If the traffic rate is below the agreed bandwidth or there are fluctuations in upstream and downstream traffic, first investigate the local network and upstream traffic peaks. Then, use iperf or traffic monitoring tools on the server side to verify the bandwidth performance, and compare it with the traffic curves provided by the ISP.

Packet loss and latency issues are usually related to routing, link quality, or overload. Use mtr or continuous ping to target multiple hops, and observe which hop starts to experience packet loss or high latency. Capture sample results and save them as evidence for further investigation after sales.

DNS issues can cause domain names to be inaccessible or resolved to the wrong IP address. During troubleshooting, first use dig/nslookup to test different public DNS servers and local domain name records. Pay attention to whether the TTL and A/AAAA/CNAME records are synchronized; if necessary, check the resolution settings of the domain name provider.

Establishing a standardized inspection process can improve efficiency: 1) Collect symptoms and timeline ; 2) Local and remote connection testing ; 3) Routing/Link Tracking ; 4) Resource and log inspection ; 5) Summarize the evidence and contact after-sales support.
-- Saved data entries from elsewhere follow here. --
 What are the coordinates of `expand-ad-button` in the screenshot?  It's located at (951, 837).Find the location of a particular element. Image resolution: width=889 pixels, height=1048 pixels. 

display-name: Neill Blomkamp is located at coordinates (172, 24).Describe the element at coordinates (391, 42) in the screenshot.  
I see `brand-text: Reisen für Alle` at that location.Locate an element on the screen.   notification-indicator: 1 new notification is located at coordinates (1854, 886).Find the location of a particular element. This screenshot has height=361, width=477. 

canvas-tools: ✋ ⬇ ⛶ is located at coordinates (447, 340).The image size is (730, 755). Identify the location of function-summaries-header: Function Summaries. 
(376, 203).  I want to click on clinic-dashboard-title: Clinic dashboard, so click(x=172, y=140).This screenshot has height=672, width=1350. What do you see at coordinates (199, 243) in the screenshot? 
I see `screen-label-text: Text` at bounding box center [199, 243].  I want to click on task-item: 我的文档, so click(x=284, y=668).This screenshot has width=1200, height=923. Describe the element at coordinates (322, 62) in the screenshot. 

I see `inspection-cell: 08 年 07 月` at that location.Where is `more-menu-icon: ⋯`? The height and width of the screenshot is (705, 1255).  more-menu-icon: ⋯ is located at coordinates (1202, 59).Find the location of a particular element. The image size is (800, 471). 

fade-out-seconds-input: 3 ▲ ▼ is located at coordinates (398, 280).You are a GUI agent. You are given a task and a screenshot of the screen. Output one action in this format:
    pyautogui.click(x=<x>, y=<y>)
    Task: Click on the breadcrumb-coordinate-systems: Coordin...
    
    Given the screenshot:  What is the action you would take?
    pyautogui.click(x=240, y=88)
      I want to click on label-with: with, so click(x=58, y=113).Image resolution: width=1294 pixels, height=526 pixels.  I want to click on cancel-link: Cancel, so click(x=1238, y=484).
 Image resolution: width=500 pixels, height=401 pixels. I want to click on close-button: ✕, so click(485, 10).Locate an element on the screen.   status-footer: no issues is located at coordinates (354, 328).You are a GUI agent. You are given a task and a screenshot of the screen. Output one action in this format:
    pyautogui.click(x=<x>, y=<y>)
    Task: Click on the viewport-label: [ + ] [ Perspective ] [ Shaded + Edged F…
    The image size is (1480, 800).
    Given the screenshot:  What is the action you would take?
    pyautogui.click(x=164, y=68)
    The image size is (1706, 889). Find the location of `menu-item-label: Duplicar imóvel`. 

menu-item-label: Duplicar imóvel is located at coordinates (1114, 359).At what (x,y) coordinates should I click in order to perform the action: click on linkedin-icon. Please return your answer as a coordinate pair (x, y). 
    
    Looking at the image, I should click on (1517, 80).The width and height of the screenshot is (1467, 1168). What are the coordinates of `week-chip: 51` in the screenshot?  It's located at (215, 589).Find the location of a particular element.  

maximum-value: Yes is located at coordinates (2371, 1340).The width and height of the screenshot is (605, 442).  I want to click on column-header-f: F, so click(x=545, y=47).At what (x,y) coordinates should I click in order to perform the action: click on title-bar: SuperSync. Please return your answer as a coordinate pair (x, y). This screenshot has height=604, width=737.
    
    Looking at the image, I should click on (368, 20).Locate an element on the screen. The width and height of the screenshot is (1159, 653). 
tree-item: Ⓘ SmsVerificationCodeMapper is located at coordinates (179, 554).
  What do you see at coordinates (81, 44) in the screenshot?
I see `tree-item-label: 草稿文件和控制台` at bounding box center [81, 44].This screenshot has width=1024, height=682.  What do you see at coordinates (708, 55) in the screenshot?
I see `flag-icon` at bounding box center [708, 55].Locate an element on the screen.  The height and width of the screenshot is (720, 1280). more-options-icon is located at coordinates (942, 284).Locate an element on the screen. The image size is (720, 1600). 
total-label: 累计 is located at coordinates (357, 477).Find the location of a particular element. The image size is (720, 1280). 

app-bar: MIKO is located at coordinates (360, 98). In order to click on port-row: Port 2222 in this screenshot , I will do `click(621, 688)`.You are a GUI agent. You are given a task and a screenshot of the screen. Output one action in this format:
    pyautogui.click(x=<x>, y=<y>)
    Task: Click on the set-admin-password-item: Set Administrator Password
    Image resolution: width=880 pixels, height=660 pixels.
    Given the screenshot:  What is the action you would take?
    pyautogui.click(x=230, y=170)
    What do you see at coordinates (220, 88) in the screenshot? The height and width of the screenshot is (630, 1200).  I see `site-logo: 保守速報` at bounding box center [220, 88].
Record the command and output for each step.

Complete basic self-check before contacting customer support: Verify that the local network is functioning properly, repeat the steps to reproduce the issue, collect ping/traceroute results, determine whether it’s a single-client problem, and try different network environments to rule out local factors.

Proper use of tools such as traceroute, mtr, and pathping can help identify the problematic link. It is recommended to take multiple samples and conduct tests at different times. Save screenshots or text outputs, and label the problematic jumps and timestamps to facilitate reproduction by the operator.

If host performance issues are suspected, check the utilization of CPU, memory, disk I/O, and network interfaces. Review system logs (/var/log/) and application logs to determine if any abnormal processes or memory leaks are causing the services to be unavailable.

Complete information should be provided when contacting after-sales support: Downtime duration, affected scope, self-check commands performed and their results, relevant logs and screenshots, as well as the urgency of the business issue. Clear evidence can shorten response times and accelerate issue escalation.

Summary and Recommendations: Establish a failure response SOP and conduct regular drills. Save commonly used diagnostic command scripts and templated after-sales ticket contents. Define monitoring alarm thresholds and enable log collection. Encounter Taiwan CN2 When encountering issues related to server leasing, following this troubleshooting guide can effectively speed up recovery and improve communication with after-sales support.